Si
quienes viven de anunciar un precio que luego admiten regatear hasta el cansancio
y la dilución del valor de lo negociado debieran apreciar la misma ambigüedad en
mercancías como la identidad nacional o religiosa, entonces ha de ser que Estambul
tiene dos poblaciones: una en la calle permanentemente, otra en algún silo,
oculta, esperando su oportunidad.

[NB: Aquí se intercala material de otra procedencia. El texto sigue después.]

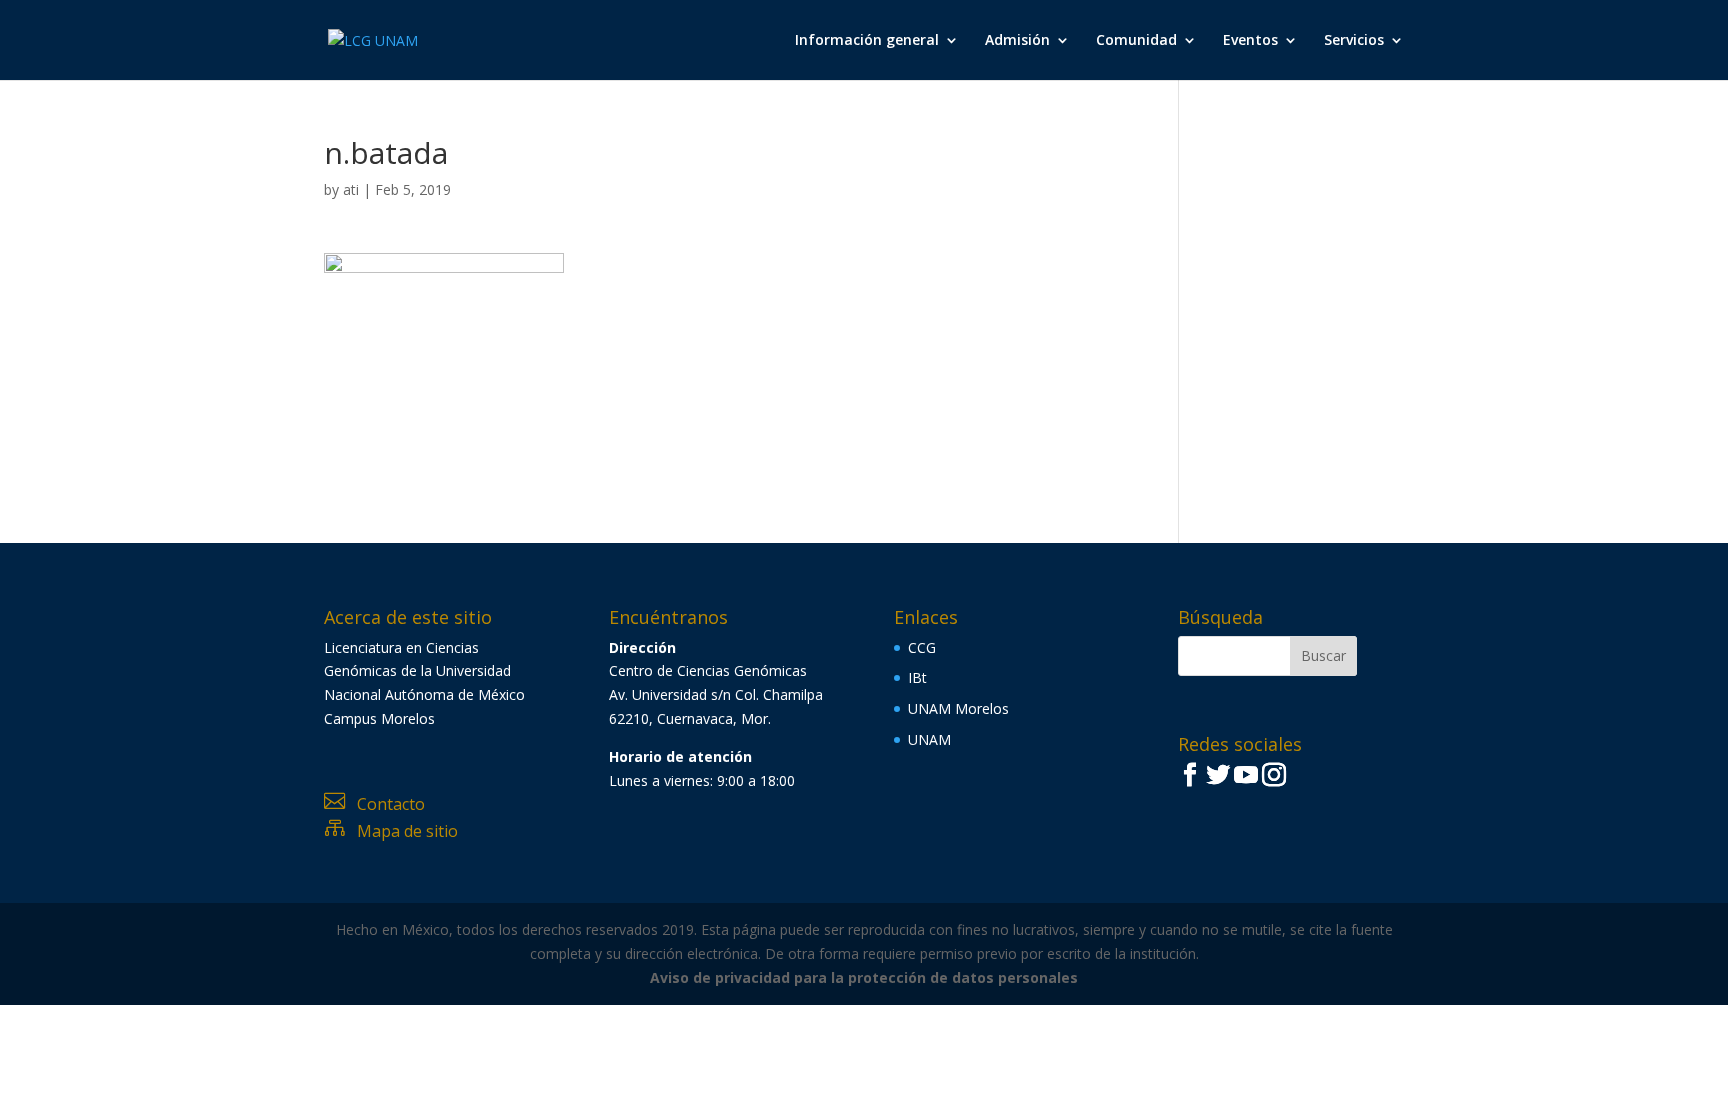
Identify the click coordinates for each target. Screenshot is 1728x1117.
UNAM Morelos (958, 708)
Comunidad (1136, 41)
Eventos (1250, 41)
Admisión (1017, 41)
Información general (867, 41)
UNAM (929, 739)
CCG (922, 647)
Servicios (1354, 41)
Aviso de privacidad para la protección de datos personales (864, 977)
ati (351, 189)
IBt (917, 677)
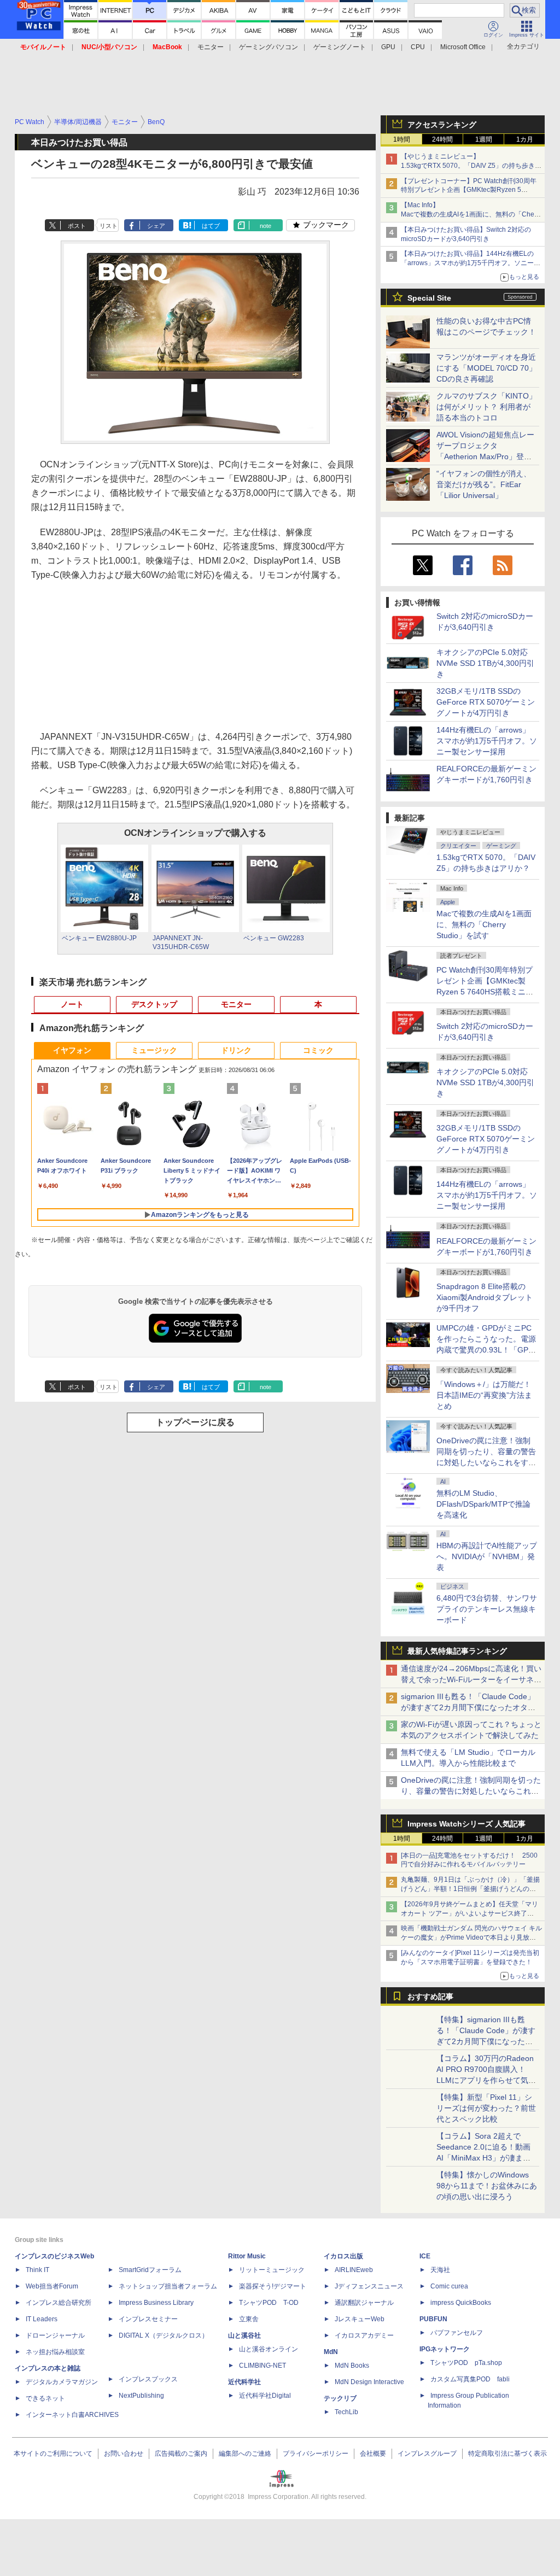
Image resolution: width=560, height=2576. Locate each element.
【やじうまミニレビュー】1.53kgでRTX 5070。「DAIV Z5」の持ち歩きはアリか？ (471, 166)
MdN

Debió ser ésta la que en 2004 se levantó
públicamente en contra de Pamuk cuando afirmó lo que no podía ser regateado ni
calculado en otra moneda: el genocidio armenio perpetrado por Turquía en 1915. Es
aún más claro en su libro al citar cómo los saqueos, violaciones y ruina
general cometida contra las minorías no musulmanas en 1955 fueron, además de
alentadas por organizaciones apoyadas por el estado que autorizaron a saquear
con entera libertad, iniciadas por una maniobra destinada a arrebatar a Grecia
el control legítimo de Chipre tras la retirada del colonialismo británico ese
mismo año, al fingir un atentado terrorista contra la casa natal de Ataturk
(padre fundador de la república turca), llevado a cabo por un agente de los
servicios secretos turcos. “Algunos
estudiantes se quedaban paralizados como conejos ante los faros de un coche
cuando les hacían una pregunta simple cuya respuesta sabían y algunos –y eran
los que más admiraba- exponían con su mejor intención cualquier cosa que se
supieran aunque no fuera la respuesta a la pregunta”. Al narrar la suya,
Pamuk anexó la infancia de un país en ese retrato de seres cuya presencia en
clase parecía desconectada de la razón para la que se suponía que estaban en
ella. Como en otras latitudes, la cita sirve para ilustrar el modo en que la
política o la judicatura fabrican pizarras e ignorancia a medida.